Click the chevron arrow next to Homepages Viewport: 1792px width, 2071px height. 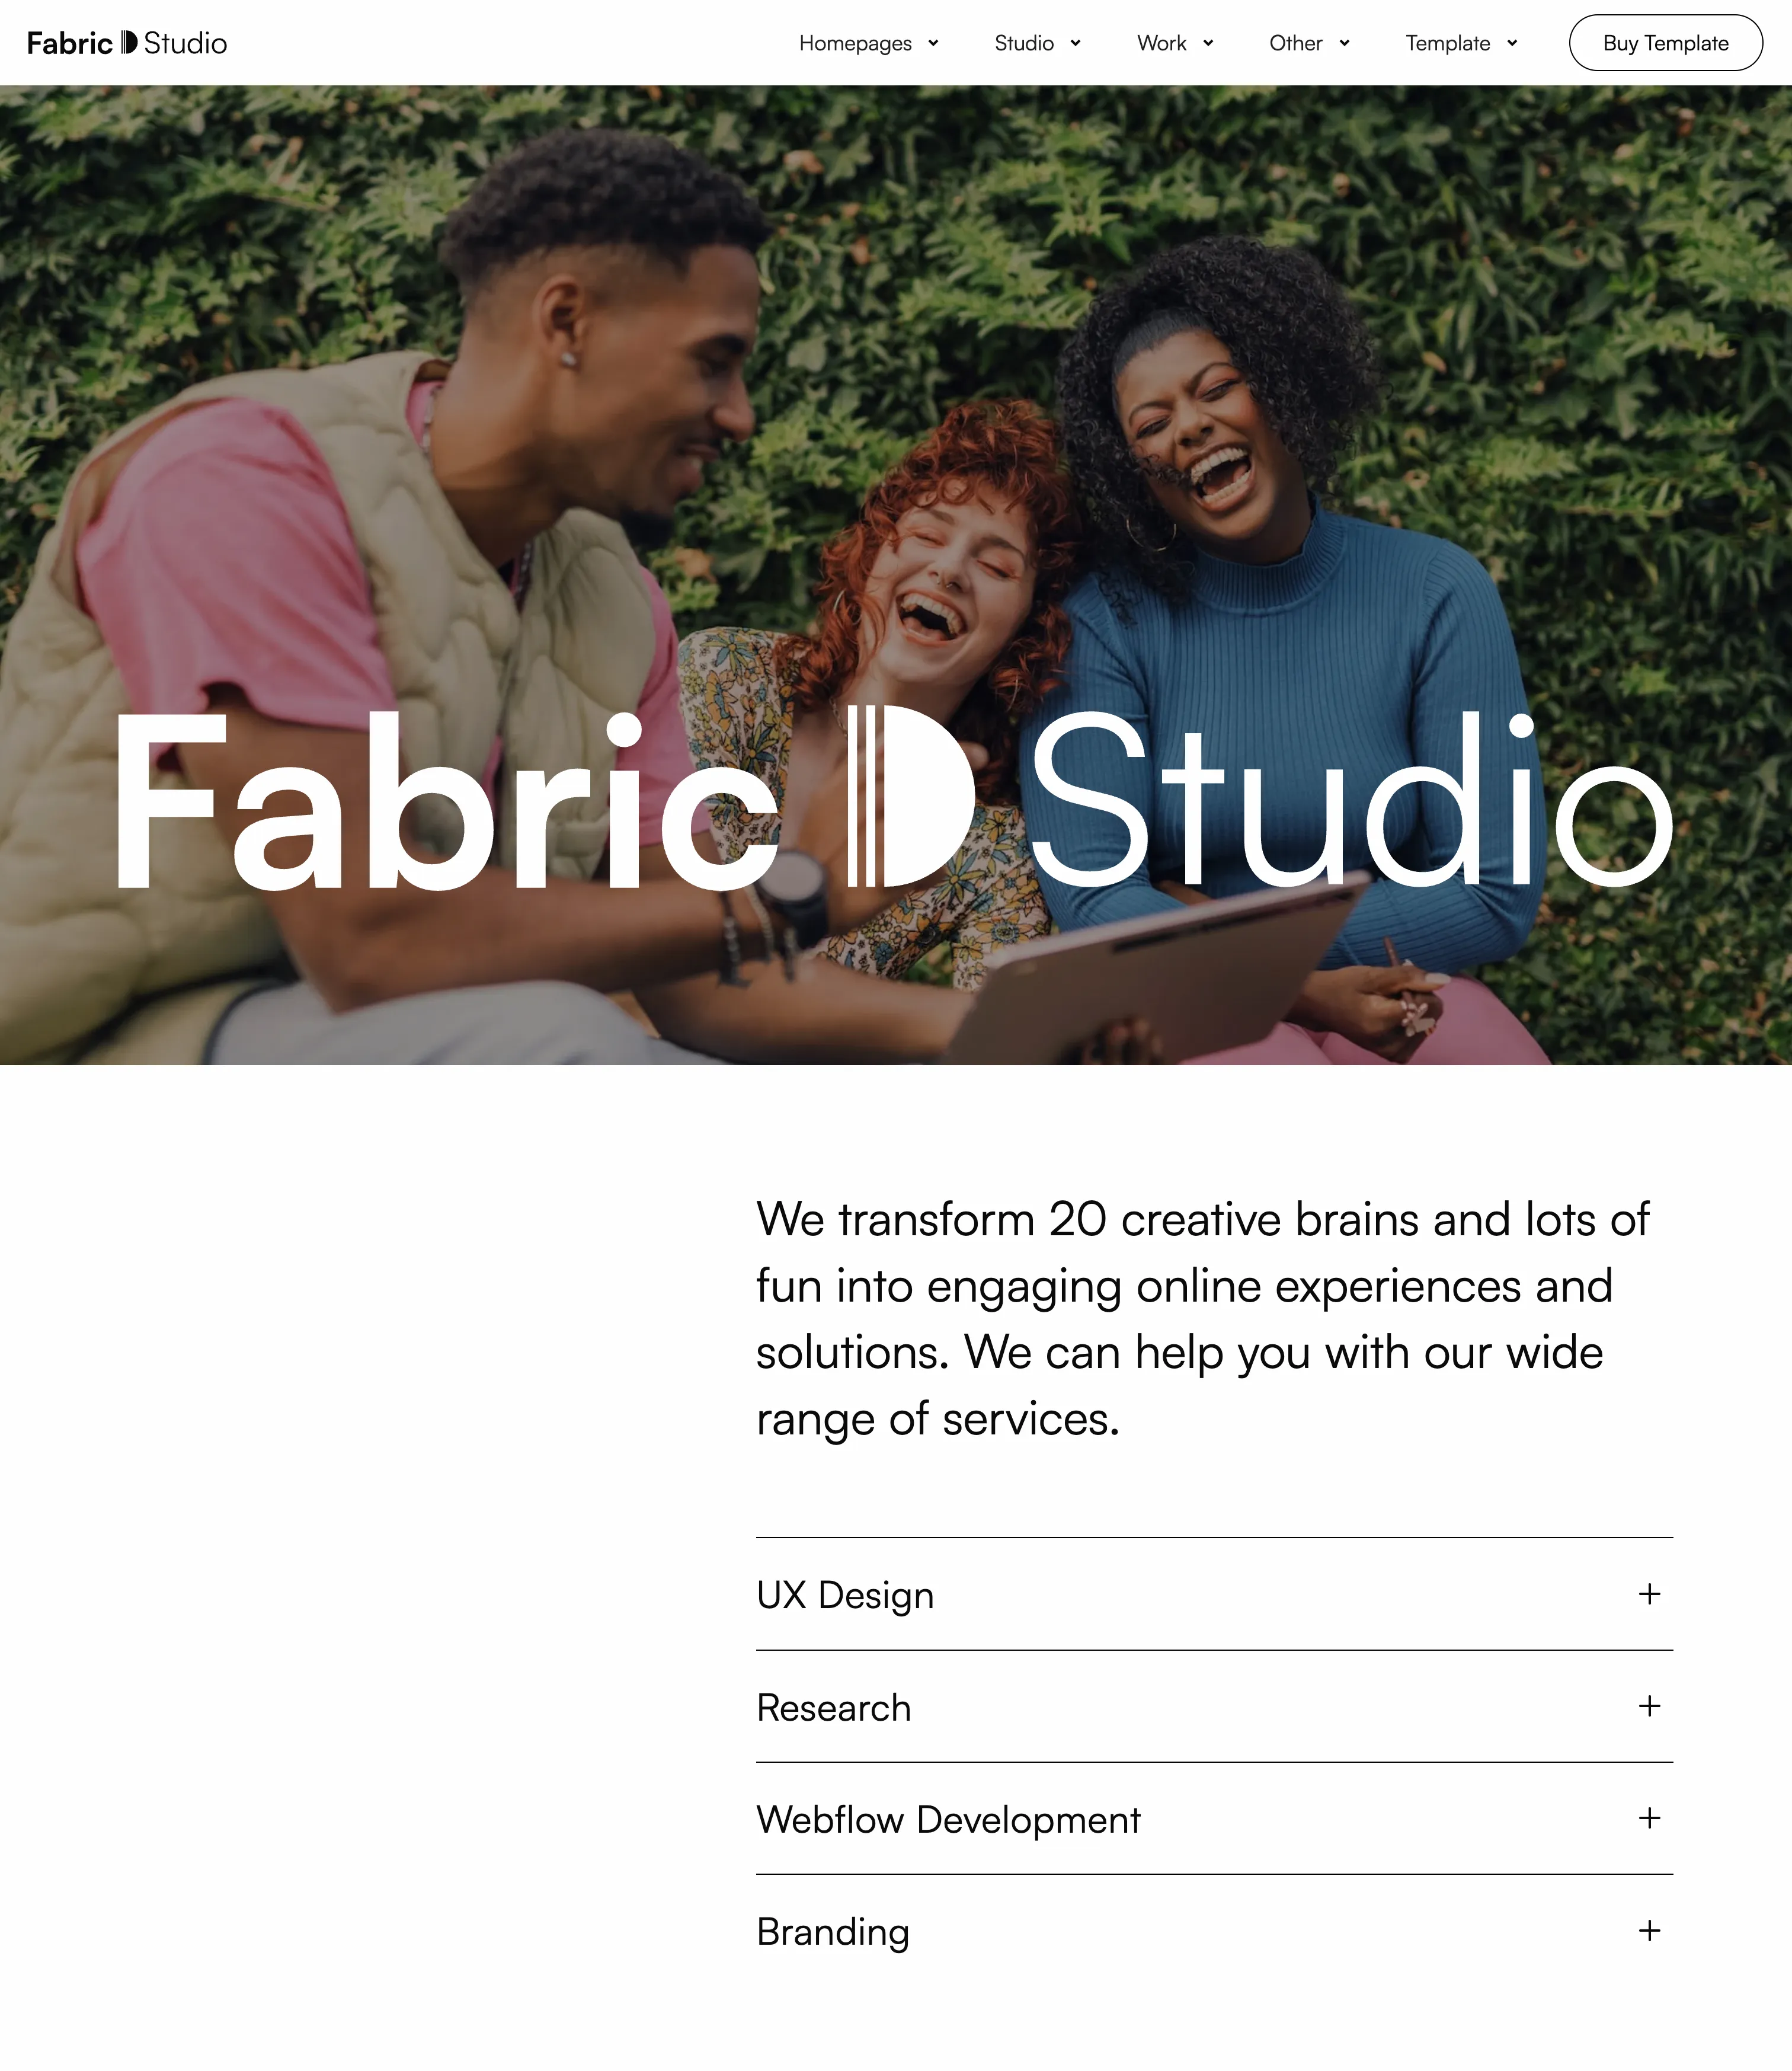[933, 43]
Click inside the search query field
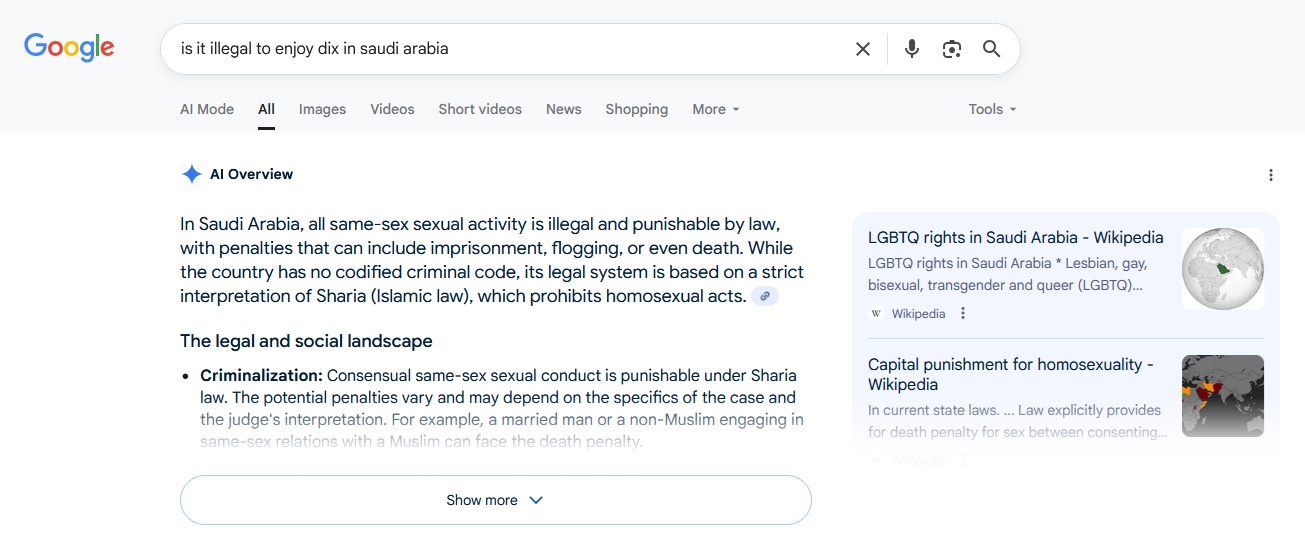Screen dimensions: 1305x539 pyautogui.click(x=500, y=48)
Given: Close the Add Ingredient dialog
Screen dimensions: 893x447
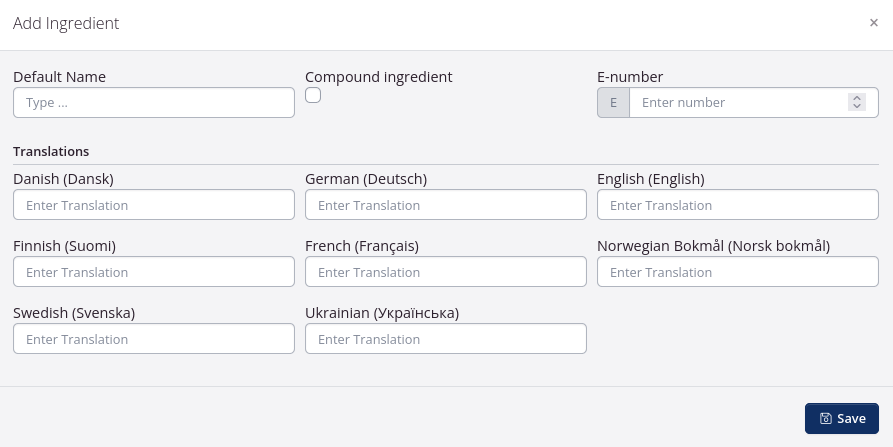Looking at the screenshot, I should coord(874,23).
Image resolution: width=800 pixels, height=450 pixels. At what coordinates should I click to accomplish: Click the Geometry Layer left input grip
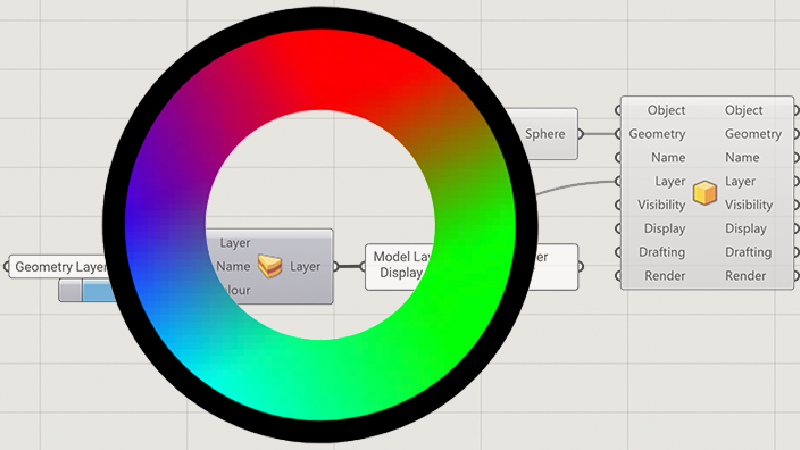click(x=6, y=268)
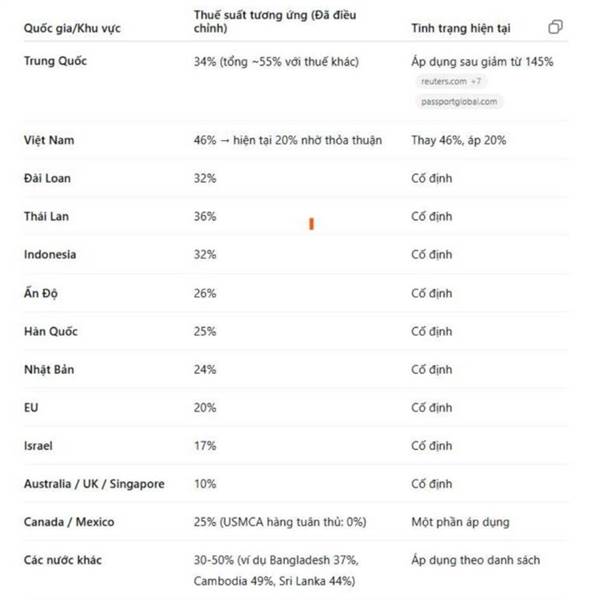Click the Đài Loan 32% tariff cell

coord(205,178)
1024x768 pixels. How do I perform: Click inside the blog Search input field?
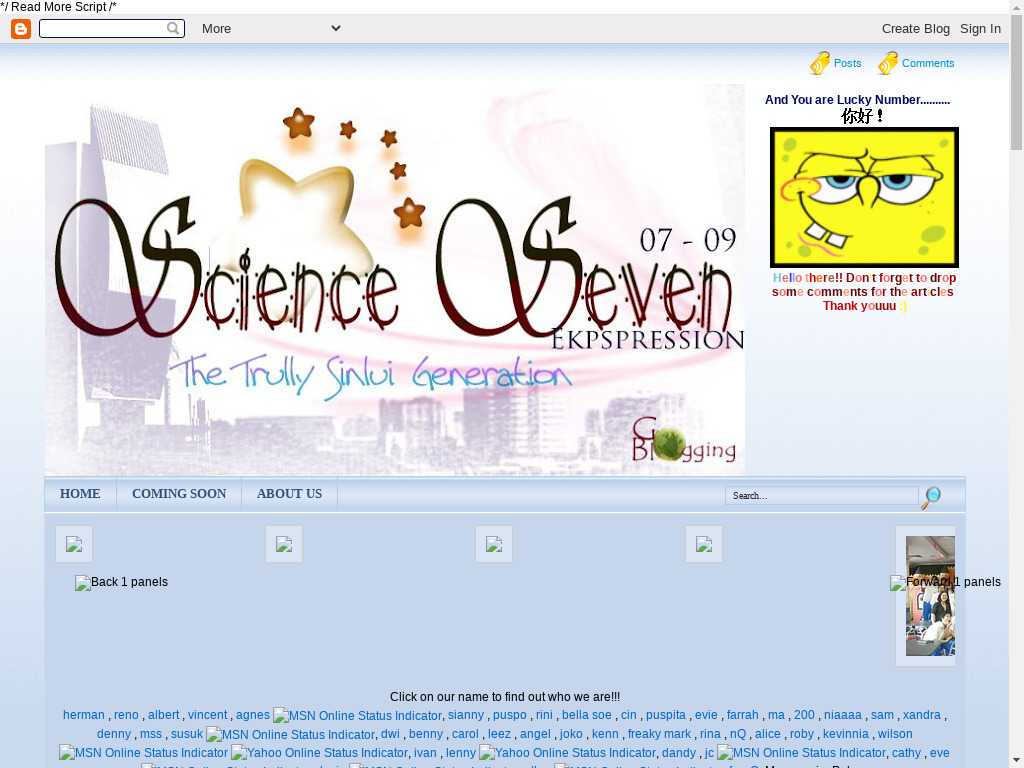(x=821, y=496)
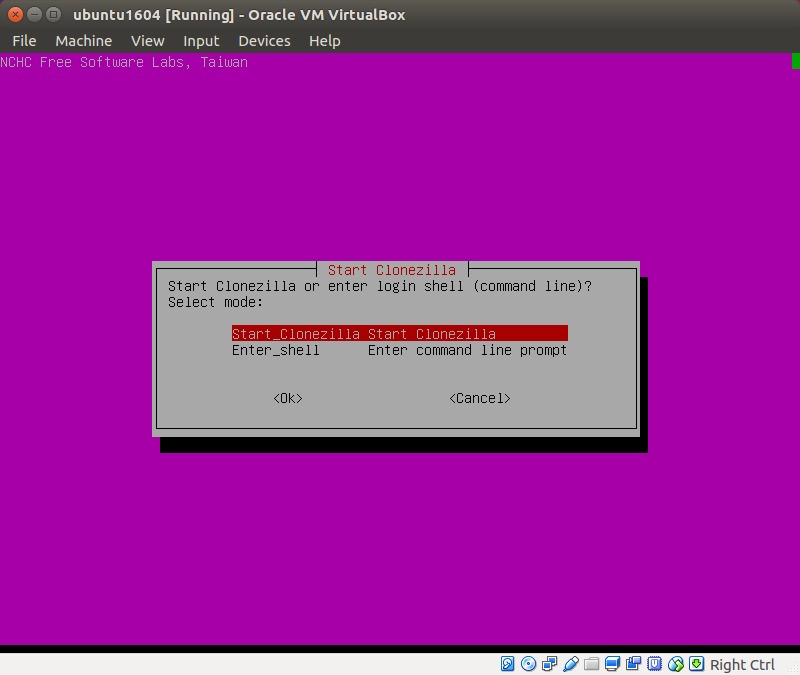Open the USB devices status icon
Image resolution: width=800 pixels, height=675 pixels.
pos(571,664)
----
_Requirement_
Restate exactly, and only, the lines from the one that holds "1024x768 pixels. How" down to the last line of the material above. Omit the pictures.

_Task result_
1024x768 pixels. How do I perform: Click inside the blog Search input field?
(x=821, y=496)
Open the USB devices status icon
Image resolution: width=800 pixels, height=675 pixels.
pos(571,664)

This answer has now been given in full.